**SET EXERCISE:**
Retype the lines of the listing below from the line with "The image size is (905, 732)." up to and including the line with "[x=27, y=10]", keeping each one unchanged.

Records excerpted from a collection
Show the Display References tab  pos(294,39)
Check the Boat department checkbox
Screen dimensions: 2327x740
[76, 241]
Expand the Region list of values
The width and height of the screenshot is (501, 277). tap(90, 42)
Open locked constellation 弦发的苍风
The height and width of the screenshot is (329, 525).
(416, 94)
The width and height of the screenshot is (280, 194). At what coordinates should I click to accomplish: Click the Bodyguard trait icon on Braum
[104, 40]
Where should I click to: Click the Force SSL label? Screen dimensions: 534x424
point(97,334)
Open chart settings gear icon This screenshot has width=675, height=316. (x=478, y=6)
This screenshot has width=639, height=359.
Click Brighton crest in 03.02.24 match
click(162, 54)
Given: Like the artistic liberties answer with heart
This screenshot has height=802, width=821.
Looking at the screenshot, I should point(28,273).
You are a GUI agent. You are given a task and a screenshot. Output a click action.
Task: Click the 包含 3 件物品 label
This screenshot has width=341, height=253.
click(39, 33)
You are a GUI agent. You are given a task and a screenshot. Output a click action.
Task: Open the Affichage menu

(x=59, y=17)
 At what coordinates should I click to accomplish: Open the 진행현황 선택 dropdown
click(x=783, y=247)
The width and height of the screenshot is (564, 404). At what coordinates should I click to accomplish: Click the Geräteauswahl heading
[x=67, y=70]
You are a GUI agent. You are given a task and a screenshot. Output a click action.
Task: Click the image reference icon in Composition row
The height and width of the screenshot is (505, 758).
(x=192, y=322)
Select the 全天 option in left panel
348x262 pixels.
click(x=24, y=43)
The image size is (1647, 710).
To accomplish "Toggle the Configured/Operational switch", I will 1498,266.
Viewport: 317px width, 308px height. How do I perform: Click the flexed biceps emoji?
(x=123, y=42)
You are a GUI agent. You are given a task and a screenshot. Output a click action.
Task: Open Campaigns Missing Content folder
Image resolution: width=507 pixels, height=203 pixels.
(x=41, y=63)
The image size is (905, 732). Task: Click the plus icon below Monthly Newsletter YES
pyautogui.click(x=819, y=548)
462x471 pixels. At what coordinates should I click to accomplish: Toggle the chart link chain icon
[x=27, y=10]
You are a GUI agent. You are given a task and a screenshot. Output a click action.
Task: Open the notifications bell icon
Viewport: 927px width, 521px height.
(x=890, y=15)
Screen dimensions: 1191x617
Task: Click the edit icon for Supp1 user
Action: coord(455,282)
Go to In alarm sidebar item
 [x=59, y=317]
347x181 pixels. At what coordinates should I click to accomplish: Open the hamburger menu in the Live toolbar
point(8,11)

**OUTPUT OF THE TASK:**
The image size is (905, 732). Task: Click the plus icon below Monthly Newsletter YES
pyautogui.click(x=819, y=548)
462x471 pixels. At what coordinates should I click to accomplish: Toggle the chart link chain icon
[x=27, y=10]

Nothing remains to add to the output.